**TO DO:**
Answer these questions from the faculty profile below:
1. What is Stephen Gould's listed affiliation?
2. What size does the profile give for exosomes?
3. From where do exosome marker proteins primarily bud?

**EXTRACT:**
════════
Stephen Gould, Ph.D.

Professor

410-955-3424

Affiliation: Professor of Biological Chemistry

Description of Research

Research in the Gould lab is focused on the intersection of cell biology, bioengineering, and human disease.

Mechanisms of exosome biogenesis

Exosomes are small secreted vesicles of ~100 nm in size that play critical roles in human health and disease. We study the molecular mechanisms of exosome biogenesis by interrogating the biogenesis, intracellular trafficking, and vesicular secretion of highly enriched exosome cargo proteins, as well as viral proteins that use the hosts’ exosome biogenesis pathways for the formation of infectious viruses. Most recently, we’ve discovered that exosome marker proteins all bud primarily from the plasma membrane, and moreover, that endocytosis of exosome marker proteins from the plasma membrane greatly inhibits their vesicular secretion. These results re-write our understanding of exosome biogenesis by showing that it occurs primarily by direct budding from the plasma membrane, with only minor contributions from exocytosis of internal vesicles (Ai et al. Science Advances 2024, https://www.science.org/doi/10.1126/sciadv.adi9156).
════════
**SUPPLIED RECORDS:**
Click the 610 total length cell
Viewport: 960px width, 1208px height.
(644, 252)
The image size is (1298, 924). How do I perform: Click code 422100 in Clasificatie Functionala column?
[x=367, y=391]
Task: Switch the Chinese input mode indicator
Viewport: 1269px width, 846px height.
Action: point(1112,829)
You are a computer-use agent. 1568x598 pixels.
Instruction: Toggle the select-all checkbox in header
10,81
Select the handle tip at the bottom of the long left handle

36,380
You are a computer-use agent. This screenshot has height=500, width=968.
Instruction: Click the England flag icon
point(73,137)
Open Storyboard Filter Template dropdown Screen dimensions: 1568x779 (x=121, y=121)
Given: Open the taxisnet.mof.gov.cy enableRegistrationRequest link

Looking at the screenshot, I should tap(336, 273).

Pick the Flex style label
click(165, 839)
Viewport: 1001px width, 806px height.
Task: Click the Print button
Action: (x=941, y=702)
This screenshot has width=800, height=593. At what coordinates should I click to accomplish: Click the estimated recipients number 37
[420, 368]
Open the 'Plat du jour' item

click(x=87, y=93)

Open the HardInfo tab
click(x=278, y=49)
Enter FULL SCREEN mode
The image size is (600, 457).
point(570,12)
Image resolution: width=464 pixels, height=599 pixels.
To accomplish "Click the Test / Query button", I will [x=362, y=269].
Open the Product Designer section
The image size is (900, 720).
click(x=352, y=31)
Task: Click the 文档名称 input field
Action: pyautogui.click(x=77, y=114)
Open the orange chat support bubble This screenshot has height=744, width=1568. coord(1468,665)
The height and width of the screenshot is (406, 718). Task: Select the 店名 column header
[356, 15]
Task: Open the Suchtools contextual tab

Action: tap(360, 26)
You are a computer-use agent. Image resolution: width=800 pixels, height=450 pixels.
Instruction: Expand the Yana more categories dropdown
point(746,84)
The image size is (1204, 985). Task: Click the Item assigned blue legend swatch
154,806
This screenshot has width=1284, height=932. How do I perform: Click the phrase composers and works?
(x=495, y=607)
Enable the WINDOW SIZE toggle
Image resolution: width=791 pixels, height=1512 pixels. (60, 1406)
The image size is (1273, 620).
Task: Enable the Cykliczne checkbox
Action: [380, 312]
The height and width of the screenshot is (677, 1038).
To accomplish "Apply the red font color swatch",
════════
**RESULT OF THIS EXERCISE:**
1. Professor of Biological Chemistry
2. About 100 nm
3. The plasma membrane